Ge Kenneth, Nguyen Phuc, Arnaout Ramy
Department of Pathology at Beth Israel Deaconess Medical Center (BIDMC), and is a student at Carnegie Mellon University.
Department of Pathology at BIDMC, Boston, MA 02215.
bioRxiv. 2024 Oct 21:2024.10.18.618994. doi: 10.1101/2024.10.18.618994.
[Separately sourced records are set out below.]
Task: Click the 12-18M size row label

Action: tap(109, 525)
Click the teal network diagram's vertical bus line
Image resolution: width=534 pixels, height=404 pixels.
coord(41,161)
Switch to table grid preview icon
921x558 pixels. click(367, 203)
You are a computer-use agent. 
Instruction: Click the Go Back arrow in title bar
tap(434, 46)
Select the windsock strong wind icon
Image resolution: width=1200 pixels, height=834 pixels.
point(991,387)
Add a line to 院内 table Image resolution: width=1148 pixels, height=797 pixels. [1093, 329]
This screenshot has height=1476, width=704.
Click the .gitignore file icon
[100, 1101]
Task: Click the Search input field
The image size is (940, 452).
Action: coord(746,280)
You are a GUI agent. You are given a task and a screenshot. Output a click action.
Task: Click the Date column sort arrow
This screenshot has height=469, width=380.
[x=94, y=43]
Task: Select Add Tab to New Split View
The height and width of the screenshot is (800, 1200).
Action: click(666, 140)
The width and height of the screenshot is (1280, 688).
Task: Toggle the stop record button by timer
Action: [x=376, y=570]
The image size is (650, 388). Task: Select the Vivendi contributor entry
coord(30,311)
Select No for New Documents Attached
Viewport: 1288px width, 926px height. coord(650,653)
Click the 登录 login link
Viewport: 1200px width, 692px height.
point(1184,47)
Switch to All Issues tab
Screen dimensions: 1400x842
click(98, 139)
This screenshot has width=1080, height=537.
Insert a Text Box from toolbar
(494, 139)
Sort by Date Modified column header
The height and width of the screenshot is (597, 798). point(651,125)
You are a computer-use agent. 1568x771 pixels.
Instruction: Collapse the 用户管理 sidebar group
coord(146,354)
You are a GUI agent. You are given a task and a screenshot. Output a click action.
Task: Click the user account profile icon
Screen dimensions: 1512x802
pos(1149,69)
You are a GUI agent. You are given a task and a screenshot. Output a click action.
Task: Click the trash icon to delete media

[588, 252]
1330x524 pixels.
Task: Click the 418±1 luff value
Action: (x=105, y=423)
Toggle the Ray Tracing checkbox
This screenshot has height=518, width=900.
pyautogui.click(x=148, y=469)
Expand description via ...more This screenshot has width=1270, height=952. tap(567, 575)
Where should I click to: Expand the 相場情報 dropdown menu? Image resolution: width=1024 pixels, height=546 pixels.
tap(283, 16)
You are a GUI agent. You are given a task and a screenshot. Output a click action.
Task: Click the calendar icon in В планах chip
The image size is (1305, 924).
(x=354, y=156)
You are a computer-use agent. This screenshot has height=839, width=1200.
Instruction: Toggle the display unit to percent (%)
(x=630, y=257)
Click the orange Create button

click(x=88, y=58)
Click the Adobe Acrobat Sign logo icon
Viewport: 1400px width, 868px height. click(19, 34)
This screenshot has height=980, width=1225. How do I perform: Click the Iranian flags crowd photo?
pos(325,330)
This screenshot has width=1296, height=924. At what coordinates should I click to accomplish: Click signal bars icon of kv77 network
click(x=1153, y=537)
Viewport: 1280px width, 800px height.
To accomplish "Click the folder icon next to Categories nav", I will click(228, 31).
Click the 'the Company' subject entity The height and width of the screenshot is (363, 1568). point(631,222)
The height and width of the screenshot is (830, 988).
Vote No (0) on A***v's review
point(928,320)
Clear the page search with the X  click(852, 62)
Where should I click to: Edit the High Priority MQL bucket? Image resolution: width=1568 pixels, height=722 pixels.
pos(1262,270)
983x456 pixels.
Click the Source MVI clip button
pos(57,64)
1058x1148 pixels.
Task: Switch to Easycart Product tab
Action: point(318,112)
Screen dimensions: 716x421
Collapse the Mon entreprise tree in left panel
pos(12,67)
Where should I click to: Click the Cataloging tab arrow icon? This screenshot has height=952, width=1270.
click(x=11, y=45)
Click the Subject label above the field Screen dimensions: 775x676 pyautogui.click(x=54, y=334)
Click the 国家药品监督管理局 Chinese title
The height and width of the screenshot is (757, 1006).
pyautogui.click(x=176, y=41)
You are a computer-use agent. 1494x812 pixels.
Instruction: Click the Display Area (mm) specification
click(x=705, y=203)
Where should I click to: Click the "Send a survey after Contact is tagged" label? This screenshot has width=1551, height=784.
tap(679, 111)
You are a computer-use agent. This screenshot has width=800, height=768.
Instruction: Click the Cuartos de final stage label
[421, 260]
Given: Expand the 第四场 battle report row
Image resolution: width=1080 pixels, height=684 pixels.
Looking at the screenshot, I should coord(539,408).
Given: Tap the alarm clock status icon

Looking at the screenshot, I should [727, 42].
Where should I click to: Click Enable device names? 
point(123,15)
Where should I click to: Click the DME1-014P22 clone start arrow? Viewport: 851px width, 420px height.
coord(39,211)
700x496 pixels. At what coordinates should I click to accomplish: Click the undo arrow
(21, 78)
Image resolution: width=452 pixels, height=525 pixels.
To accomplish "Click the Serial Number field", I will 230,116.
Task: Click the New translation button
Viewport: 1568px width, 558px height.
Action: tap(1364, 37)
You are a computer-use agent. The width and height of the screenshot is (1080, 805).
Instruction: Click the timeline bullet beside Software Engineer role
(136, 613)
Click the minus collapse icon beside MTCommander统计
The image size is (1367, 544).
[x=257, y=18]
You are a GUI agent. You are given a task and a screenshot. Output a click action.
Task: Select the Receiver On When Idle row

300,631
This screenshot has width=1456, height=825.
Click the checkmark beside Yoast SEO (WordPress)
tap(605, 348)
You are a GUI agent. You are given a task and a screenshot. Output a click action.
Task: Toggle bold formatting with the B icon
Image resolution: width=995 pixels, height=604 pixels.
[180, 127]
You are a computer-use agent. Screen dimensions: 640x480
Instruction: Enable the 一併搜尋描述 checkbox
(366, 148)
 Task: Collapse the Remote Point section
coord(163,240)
The University of California-Irvine (UCI) Machine Learning (ML) Repository (UCIMLR) is consistently cited as one of the most popular dataset repositories, hosting hundreds of high-impact datasets. However, a significant portion, including 28.4% of the top 250, cannot be imported via the package that is provided and recommended by the UCIMLR website. Instead, they are hosted as .zip files, containing nonstandard formats that are difficult to import without additional ad hoc processing. To address this issue, here we present -load University California Irvine examples-a utility that automatically determines the data format and imports many of these previously non-importable datasets, while preserving as much of a tabular data structure as possible. was designed using the top 100 most popular datasets and benchmarked on the next 130, where it resulted in a success rate of 95.4% vs. 73.1% for . is available as a Python package on PyPI with 98% code coverage.
加利福尼亚大学欧文分校(UCI)机器学习(ML)库(UCIMLR)一直被认为是最受欢迎的数据集存储库之一,托管着数百个具有重大影响力的数据集。然而,其中很大一部分,包括排名前250的数据集中的28.4%,无法通过UCIMLR网站提供和推荐的软件包导入。相反,它们是以.zip文件的形式托管的,包含非标准格式,在没有额外的临时处理的情况下很难导入。为了解决这个问题,我们在这里展示“加载加利福尼亚大学欧文分校示例”——一种实用工具,它可以自动确定数据格式并导入许多以前无法导入的数据集,同时尽可能保留表格数据结构。它是使用排名前100的最受欢迎的数据集设计的,并在接下来的130个数据集上进行了基准测试,其成功率为95.4%,而[未提及的工具]的成功率为73.1%。它作为一个Python包在PyPI上可用,代码覆盖率为98%。